LoadModule python_module libexec/mod_python.so



# Windows

LoadModule python_module modules/mod_python.so

There may be slight variations in how to write this (for example, the exact path to mod_python.so), though the correct version for UNIX should have been reported as a result of running configure, earlier.

Now Apache knows where to find mod_python, but it has no reason to use it—you need to tell it when to do so. To do that, you must add some lines to your Apache configuration, either in some main configuration file (possibly commonapache2.conf, depending on your installation) or in a file called .htaccess in the directory where you place your scripts for web access. (The latter option is only available if it has been allowed in the main configuration of the server using the AllowOverride directive.) In the following, I assume that you’re using the .htaccess method; otherwise, you need to wrap the directives like this (remember to use quotes around the path if you are a Windows user):

<Directory /path/to/your/directory>

    (Add the directives here)

</Directory>

The specific directives to use are described in the following sections.

Note If the procedure described here fails for you, see the Apache and mod_python web sites for more detailed information about installation.

CGI Handler

The CGI handler simulates the environment your program runs in when you actually use CGI. This means that you’re really using mod_python to run your program, but you can still (mostly) write it as if it were a CGI script, using the cgi and cgitb modules, for example. (There are some limitations; see the documentation for details.)

The main reason for using the CGI handler as opposed to plain CGI is performance.
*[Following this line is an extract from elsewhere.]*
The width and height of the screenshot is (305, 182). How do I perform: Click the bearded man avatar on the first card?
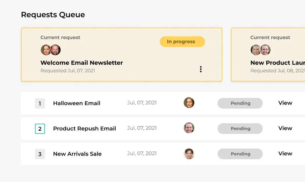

According to a simple test in the mod_python documentation, you can increase your performance by about one order of magnitude (a factor of about 10) or even more. The publisher (described later) is faster than this, and writing your own handler is even faster, possibly tripling the speed of the CGI handler. If you want only speed, the CGI handler may be an easy option. If you’re writing new code, though, and want some extra functionality and flexibility, using one of the other solutions (described in the following sections) is probably a better idea. The CGI handler doesn’t really tap into the great potential of mod_python and is best used with legacy code.

To use the CGI handler, put the following in an .htaccess file in the directory where you keep your CGI scripts:

SetHandler mod_python

PythonHandler mod_python.cgihandler

Note Make sure you don’t have conflicting definitions in your global Apache configuration, as the .htaccess file won’t override it.

For debugging information (which can be useful when something goes wrong, as it usually will), you can add the following:

PythonDebug On

You should remove this directive when you’re finished developing; there’s no point in exposing the innards of your program to the (potentially malevolent) public.

Once you’ve set things up properly, you should be able to run your CGI scripts just as before.

Note In order to run your CGI script, you might need to give your script a .py ending, even if you access it with a URL ending in .cgi. mod_python converts the .cgi to a .py when it looks for a file to fulfill the request.

PSP

If you’ve used PHP (the PHP: Hypertext Preprocessor, originally known as Personal Home Page Tools, or PHP Tools), Microsoft Active Server Pages (ASP), JavaServer Pages (JSP), or something similar, the concepts underlying Python Server Pages (PSP), should be familiar. PSP documents are a mix of HTML (or, for that matter, some other form of document) and Python code, with the Python code enclosed in special-purpose tags. Any HTML (or other plain data) will be converted to calls to an output function.

Setting up Apache to serve your PSP pages is as simple as putting the following in your .htaccess file:

AddHandler mod_python .psp

PythonHandler mod_python.psp

This will treat files with the .psp file extension as PSP files.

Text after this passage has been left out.